Domain-Adaptive Continued Pre-Training of Small Language Models
Salman Faroz
TL;DR
The paper addresses adapting small language models to educational content under constrained compute by performing domain-specific continued pre-training on a 125M-parameter model. It employs memory-efficient, incremental training from 400M to 1B tokens, with sequence packing and streaming data to maximize throughput. Key findings include substantial gains on knowledge and reasoning benchmarks (e.g., MMLU +8.1%, HellaSwag +7.6%) alongside domain-specialization trade-offs that degrade some general tasks, and clear evidence of token-efficiency gains with modest data budgets.
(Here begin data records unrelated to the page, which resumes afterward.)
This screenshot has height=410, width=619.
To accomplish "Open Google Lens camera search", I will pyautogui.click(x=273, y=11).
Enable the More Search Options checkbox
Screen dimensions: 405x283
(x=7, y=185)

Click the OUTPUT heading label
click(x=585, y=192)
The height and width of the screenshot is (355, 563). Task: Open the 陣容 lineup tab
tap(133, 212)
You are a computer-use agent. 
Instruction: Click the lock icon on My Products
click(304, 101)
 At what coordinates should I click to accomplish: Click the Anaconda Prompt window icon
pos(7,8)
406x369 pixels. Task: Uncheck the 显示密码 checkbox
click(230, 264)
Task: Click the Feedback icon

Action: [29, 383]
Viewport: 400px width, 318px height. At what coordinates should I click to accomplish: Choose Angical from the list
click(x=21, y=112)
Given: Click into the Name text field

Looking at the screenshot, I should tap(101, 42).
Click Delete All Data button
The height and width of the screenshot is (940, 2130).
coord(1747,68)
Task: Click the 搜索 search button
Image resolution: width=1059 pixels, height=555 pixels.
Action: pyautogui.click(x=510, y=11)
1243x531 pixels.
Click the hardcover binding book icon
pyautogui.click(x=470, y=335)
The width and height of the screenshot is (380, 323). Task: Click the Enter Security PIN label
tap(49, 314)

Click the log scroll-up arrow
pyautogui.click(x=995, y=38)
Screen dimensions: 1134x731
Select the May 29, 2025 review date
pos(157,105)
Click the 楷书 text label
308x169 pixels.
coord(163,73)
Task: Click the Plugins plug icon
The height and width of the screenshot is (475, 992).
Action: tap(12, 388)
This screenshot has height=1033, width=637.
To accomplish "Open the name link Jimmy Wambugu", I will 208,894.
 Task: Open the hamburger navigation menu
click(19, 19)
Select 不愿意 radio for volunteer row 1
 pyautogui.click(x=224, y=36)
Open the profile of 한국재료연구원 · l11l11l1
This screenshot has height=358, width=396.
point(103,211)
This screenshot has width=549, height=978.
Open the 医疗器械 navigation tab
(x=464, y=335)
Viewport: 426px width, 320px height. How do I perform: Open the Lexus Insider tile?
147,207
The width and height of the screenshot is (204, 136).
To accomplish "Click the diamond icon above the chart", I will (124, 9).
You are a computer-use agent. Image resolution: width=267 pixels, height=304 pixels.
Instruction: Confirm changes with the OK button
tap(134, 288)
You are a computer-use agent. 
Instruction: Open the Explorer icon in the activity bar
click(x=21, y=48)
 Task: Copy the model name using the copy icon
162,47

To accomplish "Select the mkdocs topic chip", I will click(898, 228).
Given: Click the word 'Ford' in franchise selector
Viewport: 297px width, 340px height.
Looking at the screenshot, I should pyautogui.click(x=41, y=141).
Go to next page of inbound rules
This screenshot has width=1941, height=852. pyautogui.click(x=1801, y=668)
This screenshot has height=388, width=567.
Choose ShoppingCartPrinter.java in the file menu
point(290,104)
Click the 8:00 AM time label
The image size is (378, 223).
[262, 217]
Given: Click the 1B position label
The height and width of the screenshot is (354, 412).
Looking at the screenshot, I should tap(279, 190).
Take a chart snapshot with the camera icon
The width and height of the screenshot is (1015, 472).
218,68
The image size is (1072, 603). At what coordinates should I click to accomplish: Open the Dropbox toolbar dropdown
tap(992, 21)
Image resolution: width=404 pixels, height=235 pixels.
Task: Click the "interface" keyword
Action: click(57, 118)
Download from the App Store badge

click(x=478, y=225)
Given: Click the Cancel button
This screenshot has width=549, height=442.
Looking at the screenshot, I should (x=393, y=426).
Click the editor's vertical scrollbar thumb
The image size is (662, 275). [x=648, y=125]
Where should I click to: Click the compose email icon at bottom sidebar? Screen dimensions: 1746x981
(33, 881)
The work demonstrates that targeted, resource-conscious continued pre-training can yield meaningful domain specialization for small LMs, offering a practical path for domain-adaptive NLP in settings with limited computational resources.
Abstract
Continued pre-training of small language models offers a promising path for domain adaptation with limited computational resources. I've investigated this approach within educational domains, evaluating it as a resource-efficient alternative to training models from scratch. Using a 125M parameter model, I demonstrate significant performance improvements through incremental training on 400 million tokens, followed by further training to reach 1 billion tokens. My approach includes comprehensive data preprocessing, memory-optimized training configurations, and benchmark-based evaluation. Results show notable gains in knowledge-intensive tasks (MMLU +8.1%) and contextual understanding (HellaSwag +7.6%), while revealing educational domain specialization trade-offs. I analyze token efficiency, catastrophic forgetting mitigation strategies, and scaling patterns. My findings suggest that thoughtful preprocessing and training methodologies enable meaningful improvements in language model capabilities even with constrained computational resources, opening pathways for domain-specific adaptation of smaller language models.